He’s Like A Brother
September 6, 2009 by Guest Authors
“You’re just like a brother to me!” she’d often tell her Muslim college friend whom she’s grown close to over the years. She feels comfortable with confiding in him, trusting him, opening up to him – but she’s never thought of him as a husband. They hang out together during their breaks, she calls him whenever she needs to vent, and she loves how he’s never judgmental towards her. To him, she was a friend at first — but he soon discovered that he’d often feel a tinge of jealousy whenever she spoke nonchalantly and joked with other male classmates. It burned him inside, and he’d always try to pull her away casually without making his irritation apparent.

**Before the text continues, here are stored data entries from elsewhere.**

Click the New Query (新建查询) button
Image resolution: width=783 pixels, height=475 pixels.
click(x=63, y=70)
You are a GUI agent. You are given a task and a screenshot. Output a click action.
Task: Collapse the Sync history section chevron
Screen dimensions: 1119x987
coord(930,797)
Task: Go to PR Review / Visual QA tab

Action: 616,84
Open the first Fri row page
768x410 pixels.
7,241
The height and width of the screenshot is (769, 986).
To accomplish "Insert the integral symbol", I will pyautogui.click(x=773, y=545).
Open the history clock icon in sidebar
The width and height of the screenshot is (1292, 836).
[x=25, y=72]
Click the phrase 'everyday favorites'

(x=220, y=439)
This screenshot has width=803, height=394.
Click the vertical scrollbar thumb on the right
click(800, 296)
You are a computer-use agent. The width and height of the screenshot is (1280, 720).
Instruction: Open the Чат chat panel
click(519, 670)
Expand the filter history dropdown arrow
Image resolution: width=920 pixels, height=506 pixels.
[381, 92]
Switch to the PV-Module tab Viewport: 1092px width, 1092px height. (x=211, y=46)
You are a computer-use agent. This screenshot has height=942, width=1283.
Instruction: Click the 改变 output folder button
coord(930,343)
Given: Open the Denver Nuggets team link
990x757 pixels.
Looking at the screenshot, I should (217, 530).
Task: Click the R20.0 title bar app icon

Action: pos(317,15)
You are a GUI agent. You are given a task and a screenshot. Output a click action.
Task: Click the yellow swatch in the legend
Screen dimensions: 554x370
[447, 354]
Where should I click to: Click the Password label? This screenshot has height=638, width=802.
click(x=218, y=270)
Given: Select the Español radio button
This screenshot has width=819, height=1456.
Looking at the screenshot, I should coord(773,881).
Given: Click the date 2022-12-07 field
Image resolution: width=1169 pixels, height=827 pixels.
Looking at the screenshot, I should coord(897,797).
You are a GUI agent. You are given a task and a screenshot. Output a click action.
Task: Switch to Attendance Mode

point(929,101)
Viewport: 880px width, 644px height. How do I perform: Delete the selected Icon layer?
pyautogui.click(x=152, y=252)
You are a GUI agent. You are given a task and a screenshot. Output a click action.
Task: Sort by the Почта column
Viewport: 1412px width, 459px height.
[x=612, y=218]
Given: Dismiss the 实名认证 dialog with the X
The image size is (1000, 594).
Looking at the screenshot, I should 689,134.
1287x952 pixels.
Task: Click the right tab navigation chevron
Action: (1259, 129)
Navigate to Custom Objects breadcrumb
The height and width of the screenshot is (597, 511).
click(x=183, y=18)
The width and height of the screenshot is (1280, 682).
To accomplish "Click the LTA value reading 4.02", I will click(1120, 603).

Many times, he’d look at her with admiration, smiling and melting away with his dreams of what could be for them. He would never dare bring up marriage to her, though. How could he when she only viewed him as her brother?
So, would you call these two good friends? Brother and sister maybe? Boyfriend and girlfriend? As with many cases in the Muslim community, this is a confused pseudo-marriage framed under the guise of friendship or an innocent brotherly bond. As the two become lax in their interaction, their hearts naturally – albeit unintentionally – gravitate towards each other, their minds become occupied with each other, and one or both parties eventually develop feelings that either remain trapped or expressed and acted upon unlawfully. With their increasing closeness and intimacy, the special reserves of loyalty, emotional sentiments and halaal physical attraction may be exhausted before their rightful outlet in marriage. If they end up not getting married and search elsewhere for a partner, they may never be content because they can’t resist comparing potential spouses with their former “friend”. Even if they eventually marry someone else, they will always have a history, and sometimes Shaytan can push them to reconnect and rekindle that past relationship during marriage.
It is no wonder why our wise Creator `azza wa jall, who is well aware of our natures and inclinations, says in the Qur’an “…Nor of those who take (boy)friends…(4:25). With many commands and prohibitions in Islam, Allah has mercifully forbade the prerequisite acts that would lead to major sins. He is protecting us from Shaytan and from falling prey to our desires, which saves us the emotional distress and painful regret that often come as a consequence to disobedience.
It’s also no wonder why it is purer and more chaste for both men and women to lower their gaze when speaking to those of the opposite gender (24:30-31), and to focus only on the tasks necessitating their communication. Remember Musa (`alayhissalam ) with the two daughters of Shu`ayb? Their interaction and communicating was exuding hayaa’ and self-respect; Musa (as) never struck personal, unwarranted conversation with them and when one of the daughters informed Musa (as) that her father is inviting him to reward him for his assistance, she walked (and spoke) with utmost modesty and dignity.
One of the greatest manifestations of modesty and also a safeguard to indecent conduct is the Muslimah’s Islamic dress. Besides obeying Allah and the Messenger’s commands in wearing loose, non-transparent, non-perfumed clothing, the attire brings with it an entire set of behavioral traits that the Muslim woman finds befitting to uphold. She is no longer comfortable mingling with men, joking and laughing loudly with them – or behaving in any way that may ignite their desires. Her taqwa (God-consciousness) and hayaa’ with Allah become embodied in all her mannerisms – her body language, how she speaks and carries herself – and reminds her of amicably maintaining the boundaries that Allah and the Messenger (peace be upon him) would be pleased with.
There is a profound hadith of the Prophet (peace be upon him), which if practiced and truly believed in, can adorn our lives with blessings and many successes. It states: “There is nothing that you leave out of God-consciousness except that Allah will compensate you with something better” (Ahmad). We all long for acceptance and relationships that quell our loneliness and make us feel needed and loved. Perhaps if we devote our lives to increasing our love for Allah and gaining His love in return, He will bless us with halaal relationships that will be the greatest source of happiness, love, loyalty and compassion in this life and the better one to come.